After Virginia State College, Branch became a dean at Vashon High School in St Louis. After that she became president at Tillotson College in Austin, Texas, where she stayed until retirement. When she got there, the college had seen enrollment decline, and the year before Branch's arrival had been demoted to a junior college for women. Branch had new buildings built and existing ones renovated. The library was enlarged, and so was the number of teachers. With a successful recruitment strategy, aided by her ability to raise funds, she managed to grow enrollment from less than 150 in 1930 to 500 after a few years. She also strengthened ties with the community.

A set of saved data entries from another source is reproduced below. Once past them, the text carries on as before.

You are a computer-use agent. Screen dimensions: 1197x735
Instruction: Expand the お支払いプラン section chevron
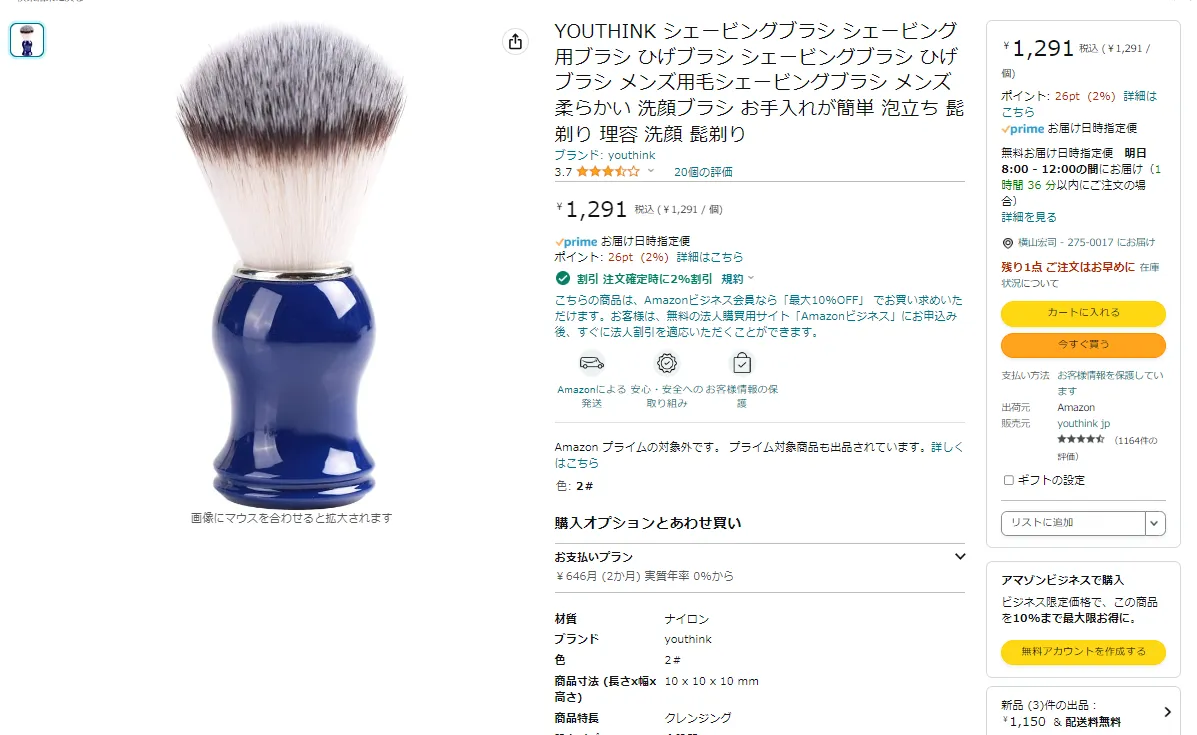click(960, 556)
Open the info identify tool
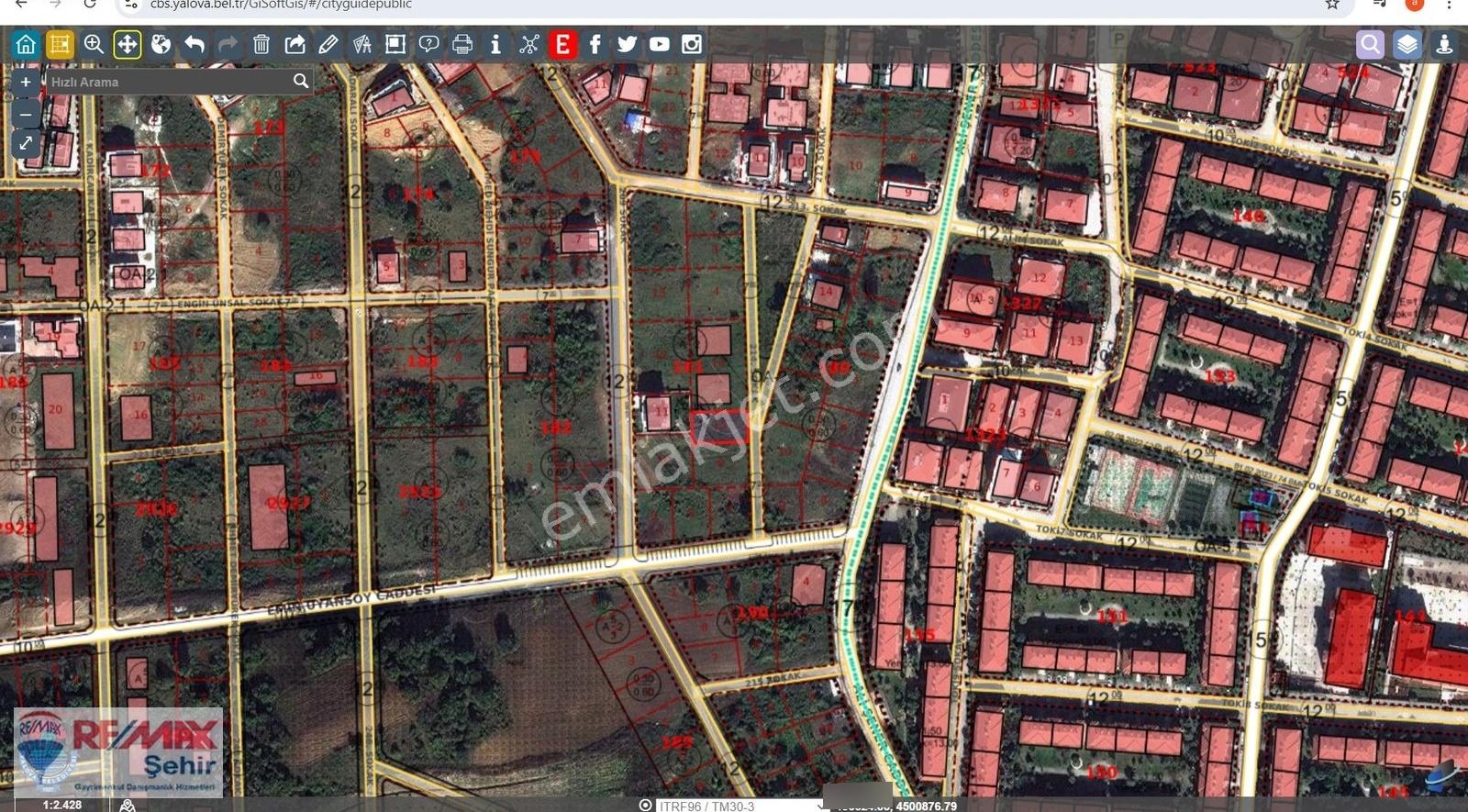This screenshot has height=812, width=1468. (x=495, y=44)
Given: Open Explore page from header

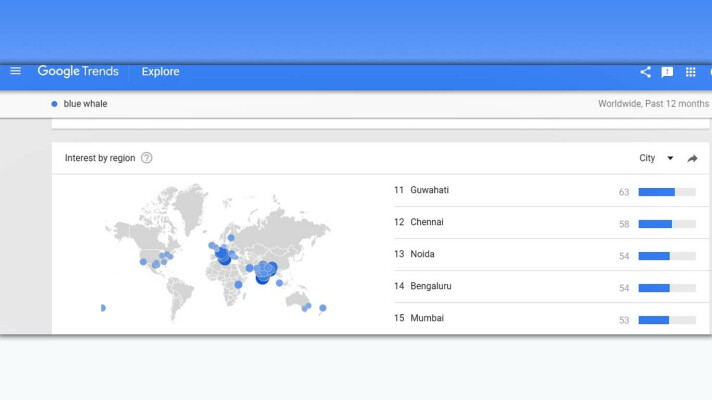Looking at the screenshot, I should click(160, 72).
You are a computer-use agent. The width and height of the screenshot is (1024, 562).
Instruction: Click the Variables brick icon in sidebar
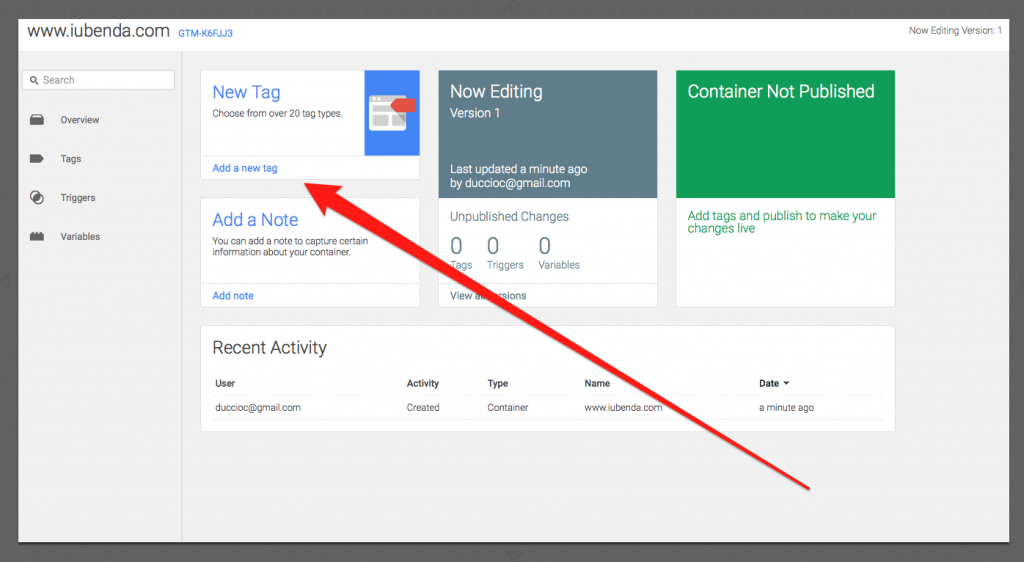[x=37, y=237]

After five years, Tillston became a co-ed four-year college. It became a member of the American Association of Colleges. Branch was the first and only African American female president of an institution in this Association. In 1944, she assisted in establishing the United Negro College Fund (UNCF) and she was also the President of the Austine chapter. She died in 1944 in Baltimore, Maryland.

Awards
In 1935, Lyndon B. Johnson appointed her to the National Youth's Administration's Negro Advisory Board for Texas. At her alma mater, Virginia State University named a residence after Branch. Branch was awarded degrees of honor from Virginia State College and Howard University.